### The problem
Within the listing below, filter for "dialog" and copy every matching line.

### Supplied material
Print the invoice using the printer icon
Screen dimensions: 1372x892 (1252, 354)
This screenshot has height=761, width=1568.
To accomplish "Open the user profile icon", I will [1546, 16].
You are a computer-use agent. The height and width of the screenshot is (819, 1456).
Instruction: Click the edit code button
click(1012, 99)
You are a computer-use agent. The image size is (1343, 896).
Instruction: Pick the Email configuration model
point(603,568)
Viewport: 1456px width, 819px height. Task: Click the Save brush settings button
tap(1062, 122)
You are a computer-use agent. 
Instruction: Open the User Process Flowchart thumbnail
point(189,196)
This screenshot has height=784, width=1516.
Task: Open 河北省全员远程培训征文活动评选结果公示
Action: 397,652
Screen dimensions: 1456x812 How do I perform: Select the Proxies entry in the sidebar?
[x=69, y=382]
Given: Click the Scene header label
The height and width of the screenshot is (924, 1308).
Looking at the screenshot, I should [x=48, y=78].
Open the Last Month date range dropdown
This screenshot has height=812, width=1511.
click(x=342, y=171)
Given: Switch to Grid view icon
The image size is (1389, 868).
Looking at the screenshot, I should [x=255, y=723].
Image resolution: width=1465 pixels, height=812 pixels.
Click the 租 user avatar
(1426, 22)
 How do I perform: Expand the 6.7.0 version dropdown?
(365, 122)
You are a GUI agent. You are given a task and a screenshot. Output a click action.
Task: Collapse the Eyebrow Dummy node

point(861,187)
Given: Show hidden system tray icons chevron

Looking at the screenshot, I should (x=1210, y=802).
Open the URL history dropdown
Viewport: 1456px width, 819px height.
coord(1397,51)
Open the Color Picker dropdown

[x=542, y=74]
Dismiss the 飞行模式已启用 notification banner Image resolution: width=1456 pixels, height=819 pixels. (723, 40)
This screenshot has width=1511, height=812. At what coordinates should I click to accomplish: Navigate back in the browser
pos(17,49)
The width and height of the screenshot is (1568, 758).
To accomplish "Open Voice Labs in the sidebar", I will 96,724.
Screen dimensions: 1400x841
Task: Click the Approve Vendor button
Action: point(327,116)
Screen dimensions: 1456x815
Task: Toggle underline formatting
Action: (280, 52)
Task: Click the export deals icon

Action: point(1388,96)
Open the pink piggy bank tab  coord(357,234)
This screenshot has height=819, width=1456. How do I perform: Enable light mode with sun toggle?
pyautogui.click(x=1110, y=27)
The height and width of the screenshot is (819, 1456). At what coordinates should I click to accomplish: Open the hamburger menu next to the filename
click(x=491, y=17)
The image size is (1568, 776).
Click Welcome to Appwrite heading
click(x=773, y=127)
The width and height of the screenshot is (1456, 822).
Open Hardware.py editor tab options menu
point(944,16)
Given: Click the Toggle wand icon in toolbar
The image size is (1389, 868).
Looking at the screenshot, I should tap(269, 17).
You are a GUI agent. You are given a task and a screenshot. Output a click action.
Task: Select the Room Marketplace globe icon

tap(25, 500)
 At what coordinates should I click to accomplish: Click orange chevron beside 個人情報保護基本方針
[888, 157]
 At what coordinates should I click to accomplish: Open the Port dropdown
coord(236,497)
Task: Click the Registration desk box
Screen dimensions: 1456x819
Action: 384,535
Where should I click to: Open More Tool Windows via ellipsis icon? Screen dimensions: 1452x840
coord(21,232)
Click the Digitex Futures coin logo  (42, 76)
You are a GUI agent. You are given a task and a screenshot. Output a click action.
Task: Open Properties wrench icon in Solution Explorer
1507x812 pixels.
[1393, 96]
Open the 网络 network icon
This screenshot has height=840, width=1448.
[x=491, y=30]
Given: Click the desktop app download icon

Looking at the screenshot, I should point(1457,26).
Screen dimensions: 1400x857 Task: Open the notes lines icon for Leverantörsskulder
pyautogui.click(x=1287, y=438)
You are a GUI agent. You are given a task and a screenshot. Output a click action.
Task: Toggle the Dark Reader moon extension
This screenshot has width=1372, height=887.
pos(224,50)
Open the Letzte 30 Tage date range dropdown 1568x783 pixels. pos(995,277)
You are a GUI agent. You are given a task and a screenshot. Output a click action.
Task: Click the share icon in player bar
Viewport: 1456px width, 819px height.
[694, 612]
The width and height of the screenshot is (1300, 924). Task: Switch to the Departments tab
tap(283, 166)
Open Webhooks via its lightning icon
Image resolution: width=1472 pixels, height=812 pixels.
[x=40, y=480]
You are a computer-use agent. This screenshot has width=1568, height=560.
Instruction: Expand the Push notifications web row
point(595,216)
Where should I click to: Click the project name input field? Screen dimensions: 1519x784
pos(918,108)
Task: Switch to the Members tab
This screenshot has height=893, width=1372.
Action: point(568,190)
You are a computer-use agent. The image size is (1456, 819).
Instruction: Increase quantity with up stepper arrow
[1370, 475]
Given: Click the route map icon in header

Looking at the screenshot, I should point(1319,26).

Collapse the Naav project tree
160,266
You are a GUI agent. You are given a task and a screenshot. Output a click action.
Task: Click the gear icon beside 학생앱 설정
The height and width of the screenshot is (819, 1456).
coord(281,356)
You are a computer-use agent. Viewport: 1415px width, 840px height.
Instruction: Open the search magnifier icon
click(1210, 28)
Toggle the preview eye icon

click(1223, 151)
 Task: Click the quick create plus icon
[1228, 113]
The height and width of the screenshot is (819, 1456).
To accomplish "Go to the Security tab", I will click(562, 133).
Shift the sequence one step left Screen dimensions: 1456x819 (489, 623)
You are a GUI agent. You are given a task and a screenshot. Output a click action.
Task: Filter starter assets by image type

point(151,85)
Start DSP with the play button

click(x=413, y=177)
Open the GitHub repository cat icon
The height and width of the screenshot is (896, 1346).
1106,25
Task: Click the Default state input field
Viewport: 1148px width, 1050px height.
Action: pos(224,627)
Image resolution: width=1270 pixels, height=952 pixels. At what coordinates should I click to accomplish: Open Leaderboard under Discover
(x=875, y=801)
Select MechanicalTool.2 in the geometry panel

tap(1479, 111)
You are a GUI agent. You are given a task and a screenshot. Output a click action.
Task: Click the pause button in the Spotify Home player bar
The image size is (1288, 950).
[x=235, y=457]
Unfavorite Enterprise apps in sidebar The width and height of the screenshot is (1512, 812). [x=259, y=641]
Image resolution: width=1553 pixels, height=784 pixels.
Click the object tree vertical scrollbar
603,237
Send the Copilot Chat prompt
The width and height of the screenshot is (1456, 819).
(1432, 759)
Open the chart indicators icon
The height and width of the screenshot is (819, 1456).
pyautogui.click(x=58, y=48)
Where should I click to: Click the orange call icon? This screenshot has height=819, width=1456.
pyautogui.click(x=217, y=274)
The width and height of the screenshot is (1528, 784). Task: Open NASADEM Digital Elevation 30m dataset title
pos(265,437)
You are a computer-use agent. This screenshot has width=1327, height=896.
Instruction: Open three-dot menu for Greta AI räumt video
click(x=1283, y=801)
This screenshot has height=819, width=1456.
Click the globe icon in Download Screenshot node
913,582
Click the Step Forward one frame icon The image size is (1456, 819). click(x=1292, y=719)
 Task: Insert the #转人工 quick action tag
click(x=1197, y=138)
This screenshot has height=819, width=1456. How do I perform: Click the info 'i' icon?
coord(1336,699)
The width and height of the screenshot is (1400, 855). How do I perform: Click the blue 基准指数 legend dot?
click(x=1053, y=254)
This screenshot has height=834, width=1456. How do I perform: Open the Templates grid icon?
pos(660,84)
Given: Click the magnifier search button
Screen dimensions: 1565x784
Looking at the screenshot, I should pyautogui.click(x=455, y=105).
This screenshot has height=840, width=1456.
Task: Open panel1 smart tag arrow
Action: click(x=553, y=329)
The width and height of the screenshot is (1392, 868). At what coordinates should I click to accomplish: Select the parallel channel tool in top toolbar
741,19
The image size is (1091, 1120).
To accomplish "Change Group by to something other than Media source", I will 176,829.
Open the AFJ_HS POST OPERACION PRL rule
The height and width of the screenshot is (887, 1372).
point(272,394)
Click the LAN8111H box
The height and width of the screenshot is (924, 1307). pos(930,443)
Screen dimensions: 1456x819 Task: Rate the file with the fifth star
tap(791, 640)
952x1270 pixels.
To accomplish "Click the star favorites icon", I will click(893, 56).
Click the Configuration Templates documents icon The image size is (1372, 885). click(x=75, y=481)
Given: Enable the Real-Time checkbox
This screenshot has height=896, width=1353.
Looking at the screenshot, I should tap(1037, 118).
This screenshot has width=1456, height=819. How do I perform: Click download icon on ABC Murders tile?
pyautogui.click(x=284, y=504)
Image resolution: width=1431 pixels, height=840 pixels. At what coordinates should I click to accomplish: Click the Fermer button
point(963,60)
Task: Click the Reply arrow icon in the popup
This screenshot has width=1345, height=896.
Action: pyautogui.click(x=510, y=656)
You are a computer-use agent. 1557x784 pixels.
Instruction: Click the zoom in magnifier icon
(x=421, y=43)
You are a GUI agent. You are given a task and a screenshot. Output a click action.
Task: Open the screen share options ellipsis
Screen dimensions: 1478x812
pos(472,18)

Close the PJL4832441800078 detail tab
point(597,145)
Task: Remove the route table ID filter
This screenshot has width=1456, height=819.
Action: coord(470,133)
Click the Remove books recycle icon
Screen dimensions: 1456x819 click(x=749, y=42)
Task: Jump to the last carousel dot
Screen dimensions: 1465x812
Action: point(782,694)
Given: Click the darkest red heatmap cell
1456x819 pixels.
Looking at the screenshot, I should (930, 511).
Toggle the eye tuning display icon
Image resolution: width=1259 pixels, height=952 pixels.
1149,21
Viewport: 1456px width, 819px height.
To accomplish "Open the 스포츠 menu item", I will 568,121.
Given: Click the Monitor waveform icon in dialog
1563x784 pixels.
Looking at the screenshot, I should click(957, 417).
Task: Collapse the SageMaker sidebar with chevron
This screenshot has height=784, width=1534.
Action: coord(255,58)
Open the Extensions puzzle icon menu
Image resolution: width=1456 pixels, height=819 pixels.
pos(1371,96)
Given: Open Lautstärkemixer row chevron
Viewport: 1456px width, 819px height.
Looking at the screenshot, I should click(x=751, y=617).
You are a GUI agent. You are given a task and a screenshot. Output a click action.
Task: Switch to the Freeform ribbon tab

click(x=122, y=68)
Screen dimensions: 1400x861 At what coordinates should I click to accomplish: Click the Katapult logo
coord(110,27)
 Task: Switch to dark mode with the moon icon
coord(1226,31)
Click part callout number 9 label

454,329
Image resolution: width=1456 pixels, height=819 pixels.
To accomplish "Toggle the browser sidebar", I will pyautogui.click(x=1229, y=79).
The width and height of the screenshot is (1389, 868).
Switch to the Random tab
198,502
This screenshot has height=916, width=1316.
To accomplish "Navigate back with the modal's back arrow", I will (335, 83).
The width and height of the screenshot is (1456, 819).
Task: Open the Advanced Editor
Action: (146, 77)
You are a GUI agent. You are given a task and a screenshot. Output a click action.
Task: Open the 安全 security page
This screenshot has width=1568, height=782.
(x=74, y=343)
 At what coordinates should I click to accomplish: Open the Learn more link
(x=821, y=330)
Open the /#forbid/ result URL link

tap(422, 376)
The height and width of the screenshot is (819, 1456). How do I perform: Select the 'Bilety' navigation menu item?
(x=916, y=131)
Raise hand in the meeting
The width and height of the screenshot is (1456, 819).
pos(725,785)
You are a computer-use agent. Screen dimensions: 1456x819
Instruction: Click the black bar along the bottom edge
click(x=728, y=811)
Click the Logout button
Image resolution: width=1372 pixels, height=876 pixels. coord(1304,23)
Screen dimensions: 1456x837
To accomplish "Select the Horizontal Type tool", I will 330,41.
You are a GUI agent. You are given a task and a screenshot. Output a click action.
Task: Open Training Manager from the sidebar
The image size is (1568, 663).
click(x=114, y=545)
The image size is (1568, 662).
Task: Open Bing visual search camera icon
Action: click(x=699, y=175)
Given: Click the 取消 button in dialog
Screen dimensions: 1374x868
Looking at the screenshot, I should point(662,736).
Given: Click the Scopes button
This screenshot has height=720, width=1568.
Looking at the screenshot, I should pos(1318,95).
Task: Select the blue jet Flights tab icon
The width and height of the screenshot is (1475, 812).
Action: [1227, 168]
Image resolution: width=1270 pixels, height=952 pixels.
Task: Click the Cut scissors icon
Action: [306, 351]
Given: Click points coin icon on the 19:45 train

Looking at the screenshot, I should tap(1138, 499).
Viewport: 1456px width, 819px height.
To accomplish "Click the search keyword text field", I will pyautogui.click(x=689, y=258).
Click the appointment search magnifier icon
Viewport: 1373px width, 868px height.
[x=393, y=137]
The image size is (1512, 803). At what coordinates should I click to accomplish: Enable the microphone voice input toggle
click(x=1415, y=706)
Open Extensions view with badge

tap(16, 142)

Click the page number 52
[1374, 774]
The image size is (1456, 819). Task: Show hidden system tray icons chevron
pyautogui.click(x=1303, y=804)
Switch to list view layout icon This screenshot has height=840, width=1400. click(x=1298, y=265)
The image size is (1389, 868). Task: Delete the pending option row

### Response for this exercise
Given: Click the Monitor waveform icon in dialog
Given: Click the 取消 button in dialog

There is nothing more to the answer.